## YOUR TASKS:
1) Reproduce the stretch of the Amstel Gold Race article from "- Third / Marianne" through "by Katarzyna Niewiadoma.", keeping every word and mark unchanged.
2) In the Amstel Gold Race article, which towns did the women's race start and finish in?

## EXCERPT TO READ:
2019 Amstel Gold Race (women's race)

Race details
- Dates: 21 April 2018
- Stages: 1
- Distance: 127 km (79 mi)
- Winning time: 3h 25' 48"

Results
- Winner / Katarzyna Niewiadoma (POL) / (Canyon//SRAM)
- Second / Annemiek van Vleuten (NED) / (Mitchelton–Scott)
- Third / Marianne Vos (NED) / (CCC - Liv)

= 2019 Amstel Gold Race (women's race) =

Youtube race summary

The sixth edition of the Amstel Gold Race for Women was a road cycling one-day race held on 21 April 2019 in the Netherlands. It was the seventh event of the 2019 UCI Women's World Tour. The race started in Maastricht and finished in Berg en Terblijt, containing 19 categorised climbs and covering a total distance of 127 km. It was won by Katarzyna Niewiadoma.

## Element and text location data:
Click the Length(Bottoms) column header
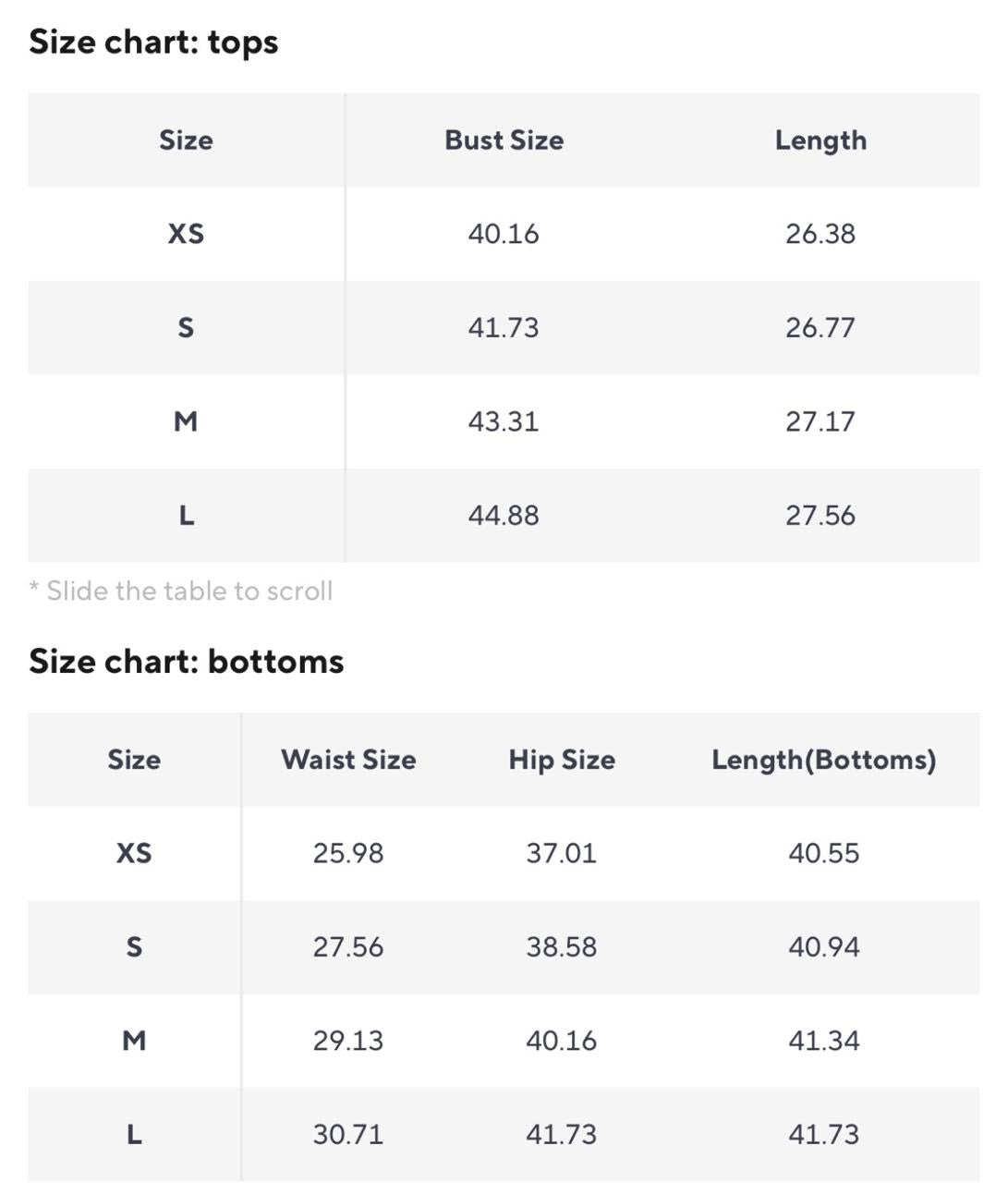Screen dimensions: 1008x1183 coord(824,760)
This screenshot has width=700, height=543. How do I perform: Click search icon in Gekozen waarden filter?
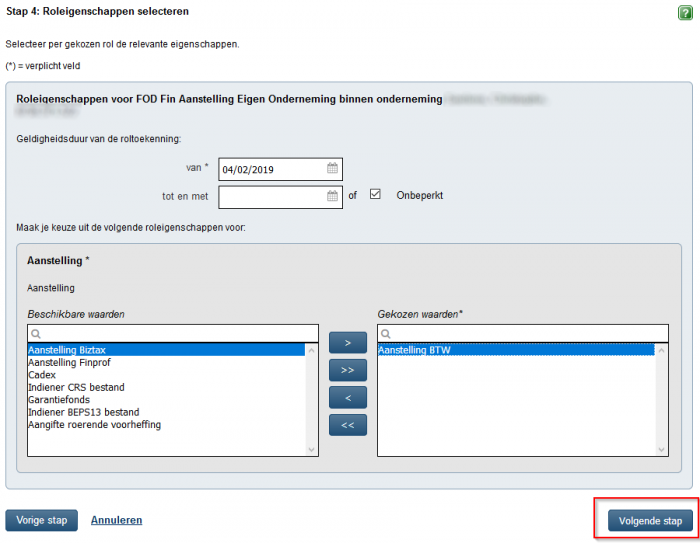386,333
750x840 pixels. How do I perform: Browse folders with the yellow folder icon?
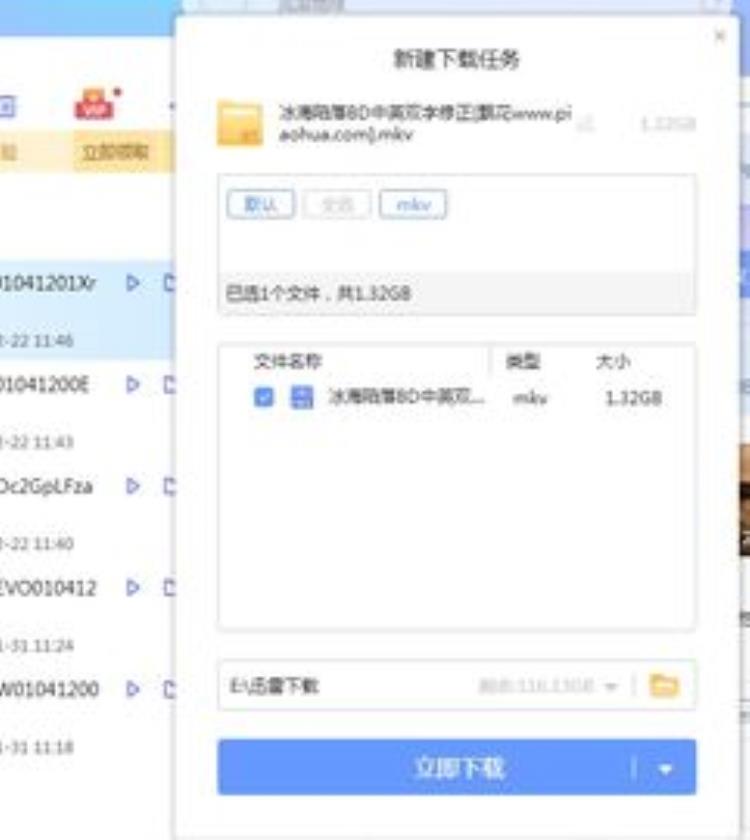664,686
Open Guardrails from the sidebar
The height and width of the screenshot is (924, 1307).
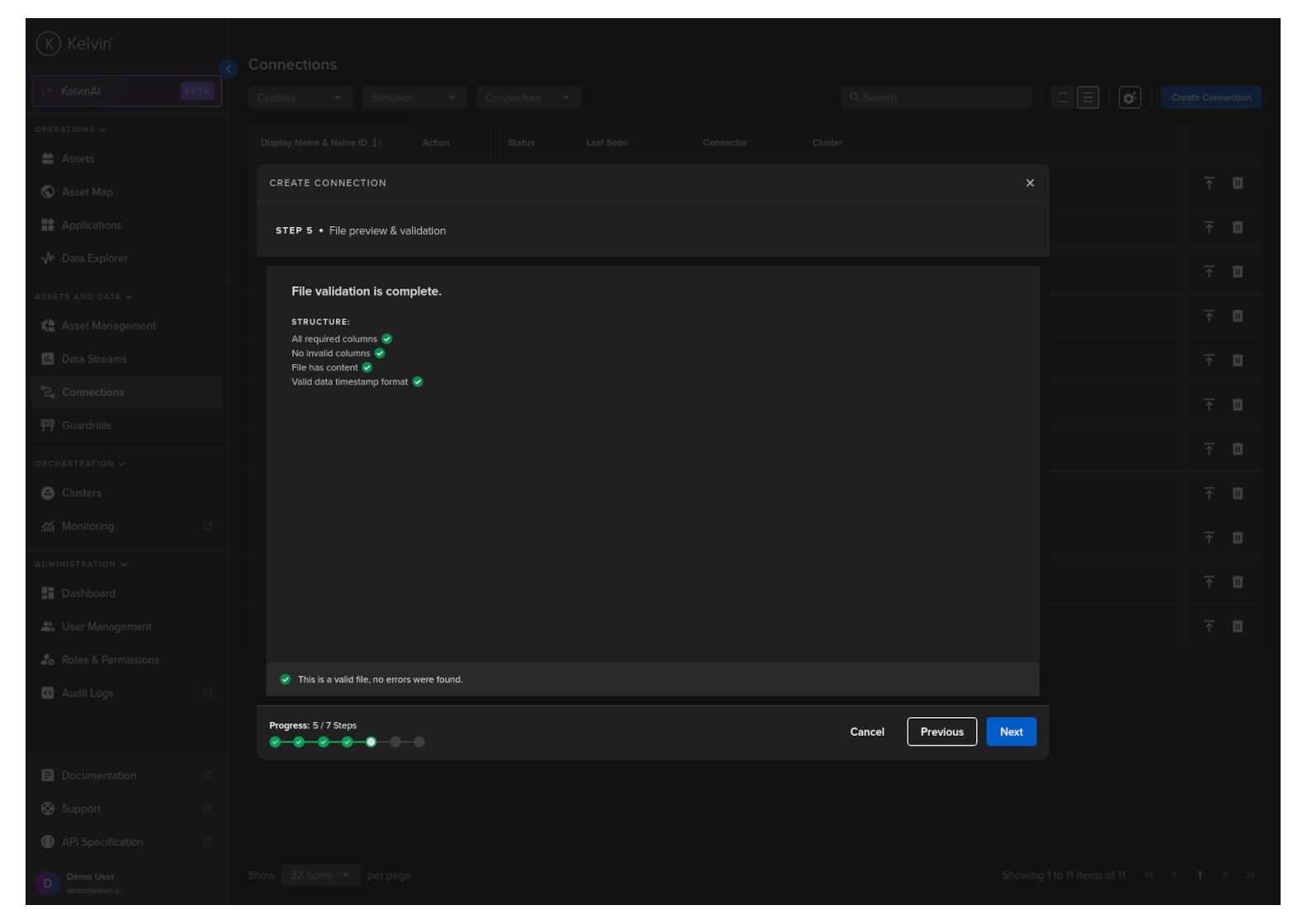pyautogui.click(x=86, y=426)
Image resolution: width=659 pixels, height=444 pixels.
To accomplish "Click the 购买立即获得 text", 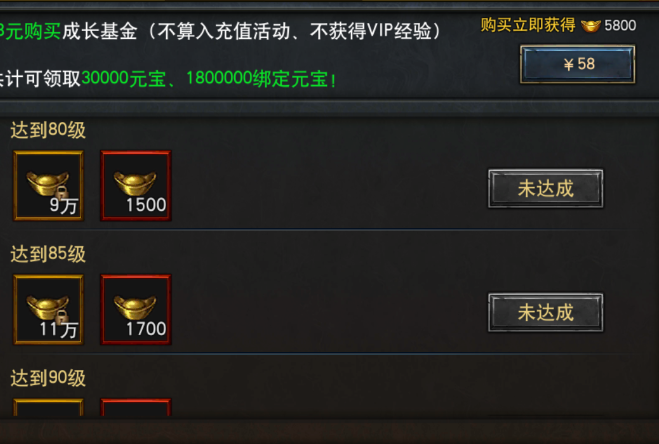I will [528, 25].
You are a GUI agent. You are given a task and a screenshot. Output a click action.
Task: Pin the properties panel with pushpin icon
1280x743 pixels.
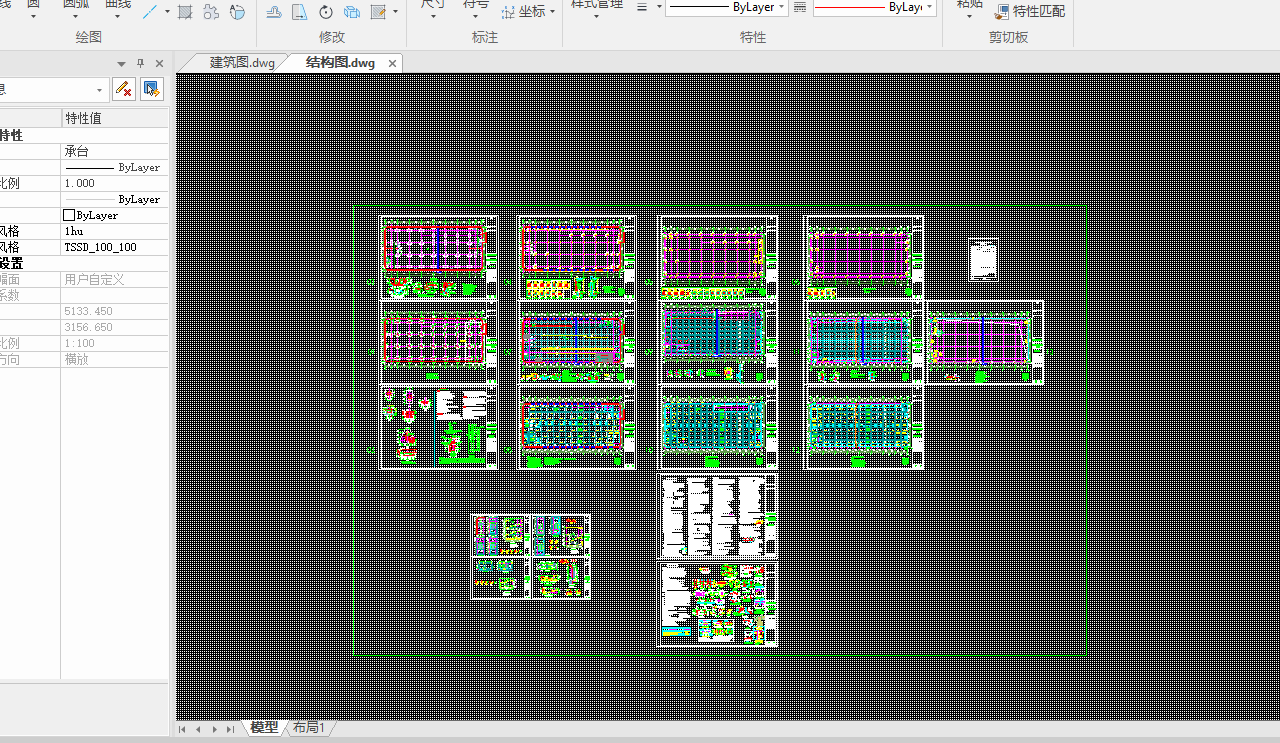pyautogui.click(x=140, y=63)
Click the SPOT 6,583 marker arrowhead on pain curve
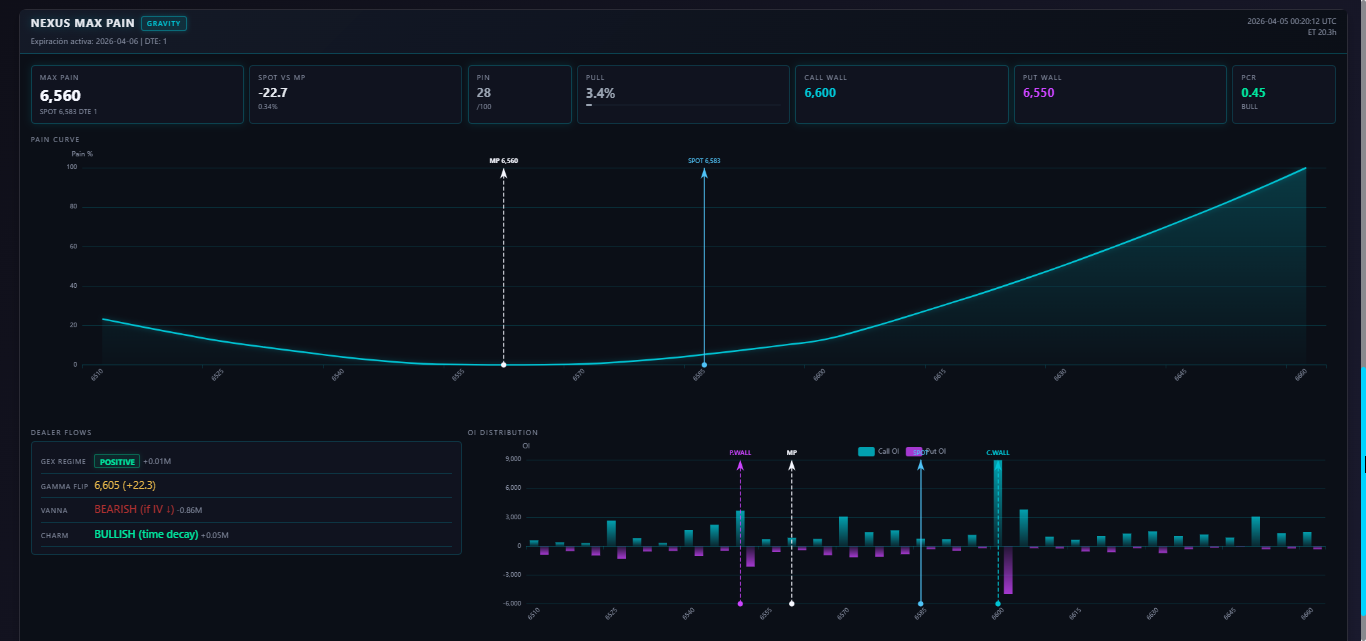This screenshot has height=641, width=1366. (704, 173)
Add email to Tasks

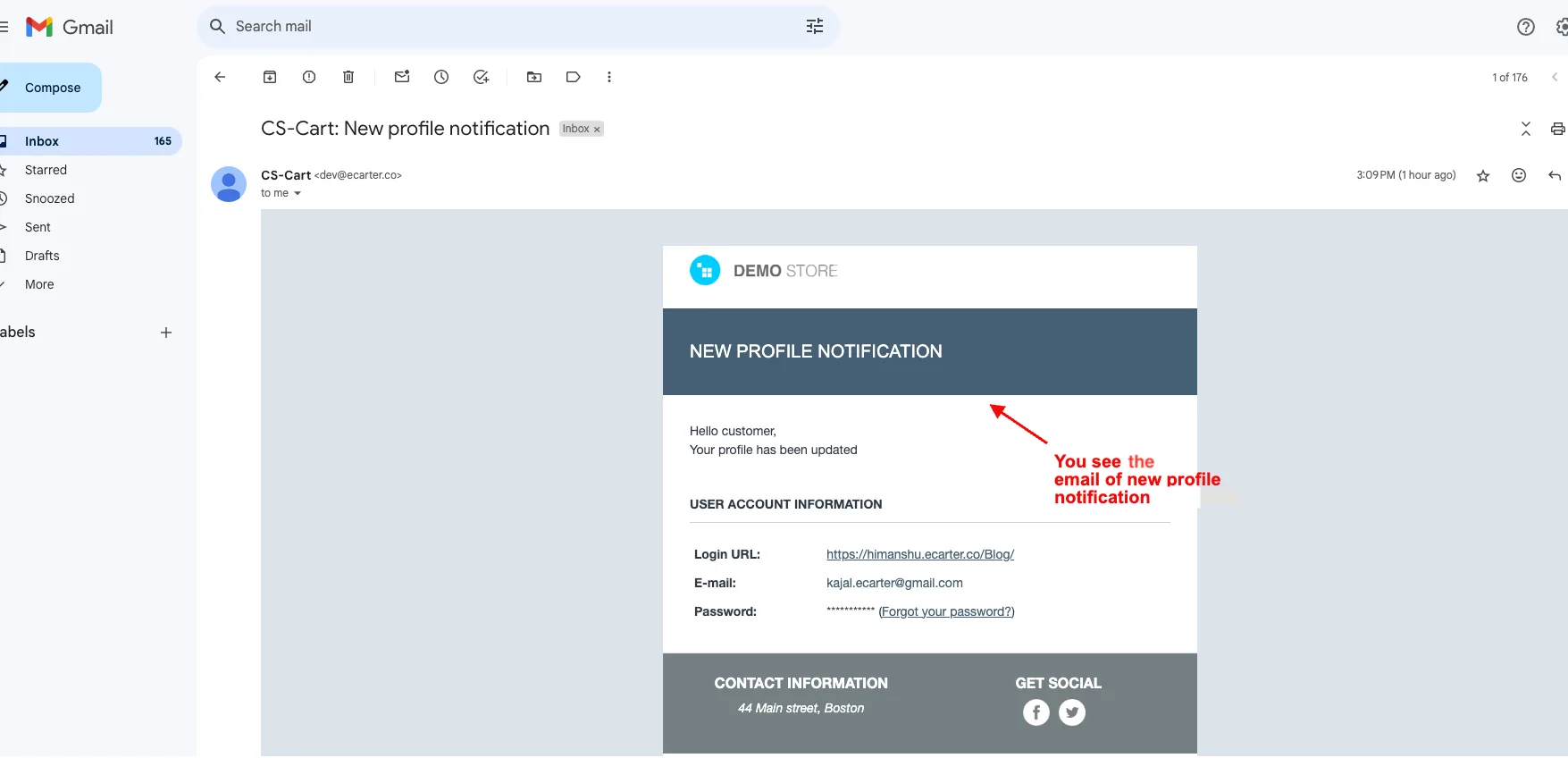(481, 77)
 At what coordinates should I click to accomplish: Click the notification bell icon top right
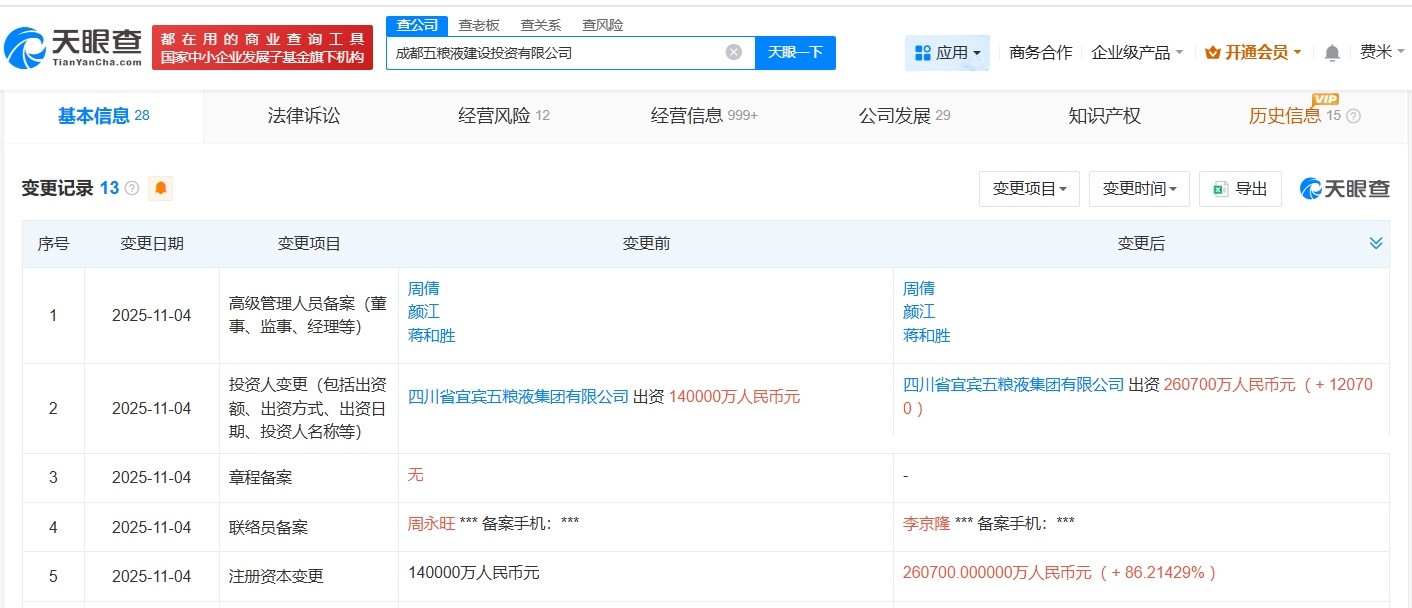(x=1332, y=52)
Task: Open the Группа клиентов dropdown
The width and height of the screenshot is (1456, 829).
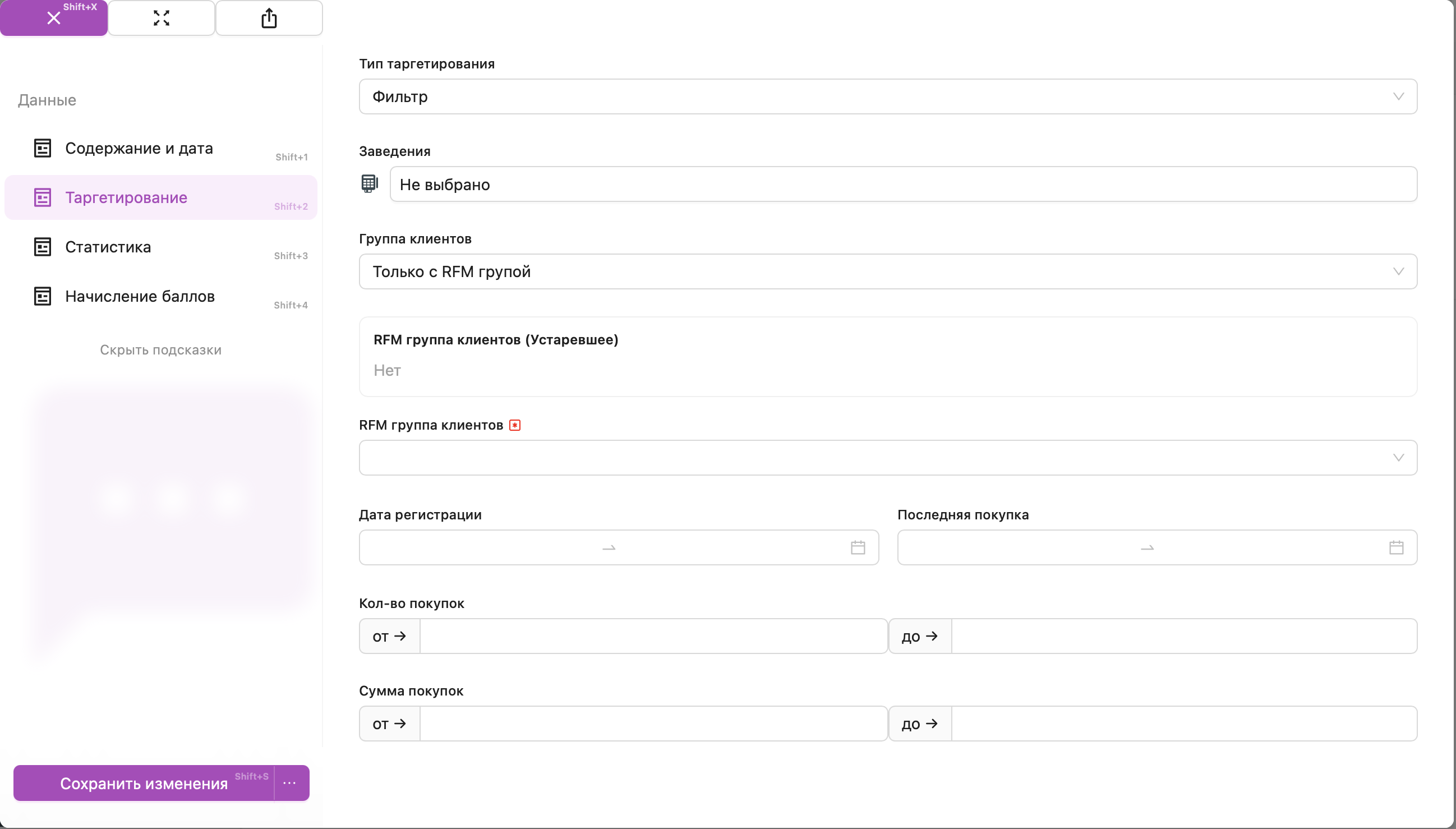Action: [x=887, y=271]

## TASK-BY-TASK RESULTS:
1)
- Third / Marianne Vos (NED) / (CCC - Liv)

= 2019 Amstel Gold Race (women's race) =

Youtube race summary

The sixth edition of the Amstel Gold Race for Women was a road cycling one-day race held on 21 April 2019 in the Netherlands. It was the seventh event of the 2019 UCI Women's World Tour. The race started in Maastricht and finished in Berg en Terblijt, containing 19 categorised climbs and covering a total distance of 127 km. It was won by Katarzyna Niewiadoma.

2) It started in Maastricht and finished in Berg en Terblijt.